Subtotal not displaying correctly

jon_at2 · 01-07-2022 12:05 PM

Using an Apache Spark 3+ connection, I am trying to display simple subtotal results. Instead, the results are only showing the underlying rows. This is the test data I am using:

CREATE TABLE test.test AS
SELECT t.category, t.subcategory, t.amount
FROM
(
        SELECT 'A' AS category, 'A-1' AS subcategory, 1 AS amount
        UNION ALL
        SELECT 'A' AS category, 'A-2' AS subcategory, 1 AS amount
        UNION ALL
        SELECT 'A' AS category, 'A-3' AS subcategory, 1 AS amount
        UNION ALL
        SELECT 'B' AS category, 'B-1' AS subcategory, 1 AS amount
        UNION ALL
        SELECT 'B' AS category, 'B-2' AS subcategory, 1 AS amount
        UNION ALL
        SELECT 'B' AS category, 'B-3' AS subcategory, 1 AS amount
        UNION ALL
        SELECT 'C' AS category, 'C-1' AS subcategory, 1 AS amount
        UNION ALL
        SELECT 'C' AS category, 'C-2' AS subcategory, 1 AS amount
        UNION ALL
        SELECT 'C' AS category, 'C-3' AS subcategory, 1 AS amount
) t

My view looks like:

view: DirectTest {
  label: "Test"
  sql_table_name: `test`.`test`;;
  dimension: category {
    label: "category"
    type: string
    sql: ${TABLE}.`category`;;
  }

  dimension: subcategory {
    label: "subcategory"
    type: string
    sql: ${TABLE}.`subcategory`;;
  }


  measure: amount {
    label: "amount"
    group_label: "Stuff"
    type: sum
    sql: ${TABLE}.`amount`;;
  }
}

When I explore this view, I add category, subcategory, and amount to the results table, click the Subtotals checkbox, and press Run.

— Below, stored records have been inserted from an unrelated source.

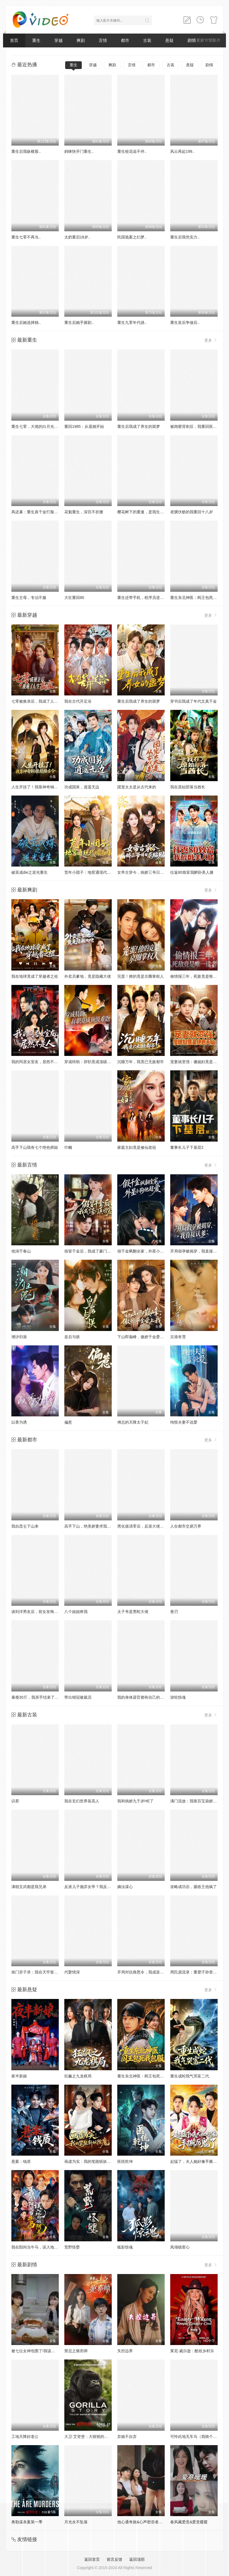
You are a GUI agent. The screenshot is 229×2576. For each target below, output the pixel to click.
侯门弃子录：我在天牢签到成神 (38, 1972)
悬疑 (169, 40)
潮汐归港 (19, 1337)
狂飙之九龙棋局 (77, 2076)
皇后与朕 (72, 1337)
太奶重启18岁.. (77, 237)
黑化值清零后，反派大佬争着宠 (144, 1526)
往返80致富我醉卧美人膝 (191, 872)
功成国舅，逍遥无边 (81, 787)
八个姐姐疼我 (76, 1611)
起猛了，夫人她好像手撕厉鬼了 (197, 2161)
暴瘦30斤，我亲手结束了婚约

This is the SQL query generated:

SELECT
    `directtest_category_1`,
    `directtest_subcategory_1`,
    `directtest_amount_1`,
    `z___grouping`
FROM
    (SELECT
            DirectTest.`category` `directtest_category_1`,
            DirectTest.`subcategory` `directtest_subcategory_1`,
            COALESCE(SUM(DirectTest.`amount`), 0) `directtest_amount_1`,
                (CAST(FLOOR(LOG2(GROUPING_ID() * 2 + 1)) AS INT)) `z___grouping`
        FROM `test`.`test` AS DirectTest
        GROUP BY
            DirectTest.`category`, DirectTest.`subcategory` WITH ROLLUP
        ORDER BY
            CASE WHEN `z___grouping` >= 2 THEN `z___grouping` ELSE 0 END,
            `directtest_category_1`,
            `z___grouping`
        LIMIT 1000) `t4`

I get back 9 results, which is just every row in the underlying table. When I run the query directly in Spark, I get back 13 rows, which includes the 3 subtotals and the grand total. I have tried the same test case in Hive using the Apache Hive 2 dialect and I get different results. This is the query:

SELECT
  DirectTest.category AS directtest_category_1,
  DirectTest.subcategory AS directtest_subcategory_1,
  SUM(test.amount) AS directtest_amount_1,
  (
    2 - CAST(FLOOR(LOG2(GROUPING__ID * 2 + 1)) AS INT)
  ) as z___grouping
  , GROUPING__ID
FROM `test`.`test` AS DirectTest
GROUP BY
  DirectTest.category,
  DirectTest.subcategory WITH ROLLUP
ORDER BY
  CASE WHEN z___grouping >= 2 THEN z___grouping ELSE 0 END,
  directtest_category_1,
  directtest_amount_1 DESC,
  z___grouping
LIMIT
  1000;

This only returns the grand total row. When I run the query directly in Hive, I get 13 rows back, but the ordering is different than Spark.

Is there some sort of issue with the view definition?